• **Your tasks**:
(1) In the essay about Grace's Beauty Shoppe, who was Grace?
(2) The essay about Grace's Beauty Shoppe says women's circles felt "so profoundly familiar." Explain why, using the reason the essay gives.
(3) List everything that, according to the essay about Grace's Beauty Shoppe, Courtney coaxed out of the writer's darkened soul.

++++ Exercise text ++++

I loved the white hair of the little blue haired ladies at Grace’s Beauty Shoppe, after I had fully shampooed away their silver lining hair rinse. Those little women didn’t like their pure white hair to be seen but I always marveled at how beautiful it was against their pale pink scalps.
They struggled showing their white, just as I struggle to allow my pure bright light to shine. It’s apparently a universal condition. Why am I, are we, so hesitant to fully be our magnificent selves?
I learned a lot during my days at Grace’s Beauty Shoppe. I never realized the depth of wisdom that I was exposed to until years later and I starting experiencing women’s circles. It felt foreign, yet so profoundly familiar, to be connected in such a powerful and intimate way.
By growing up in Grace’s Beauty Shoppe, I had been a part of informal women’s circles all my life. There was a sense of deep connection and authenticity in that little community that I have continued to carry deep in my cells.
So it comes as no surprise that the most important moment in my life was a moment of grace and beauty and I was surrounded yet again by a circle of women and one of them, Courtney, just happened to be a hairdresser. This was the moment that I finally, fully willing, surrendered that I was powerless over alcohol and began my journey into recovery. Courtney the hairdresser whose career was to make women beautiful, was my guide and she gently coaxed the white, the light and the brightness out of my darkened soul. And the other beautician in my life Grace, who was my very wise grandmother continues to guide me on this journey which is about far more than not drinking alcohol. She is always there to nudge me into the next dimension of love and life.

++++ Source data ++++

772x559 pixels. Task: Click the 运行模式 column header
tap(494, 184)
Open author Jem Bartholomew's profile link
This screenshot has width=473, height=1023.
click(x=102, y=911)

++++

• **Solutions in order**:
(1) Grace was the writer's very wise grandmother, a beautician.

(2) By growing up in Grace's Beauty Shoppe, the writer had been part of informal women's circles all their life. That little community had a deep sense of connection and authenticity, which the writer has carried ever since.

(3) The white, the light, and the brightness.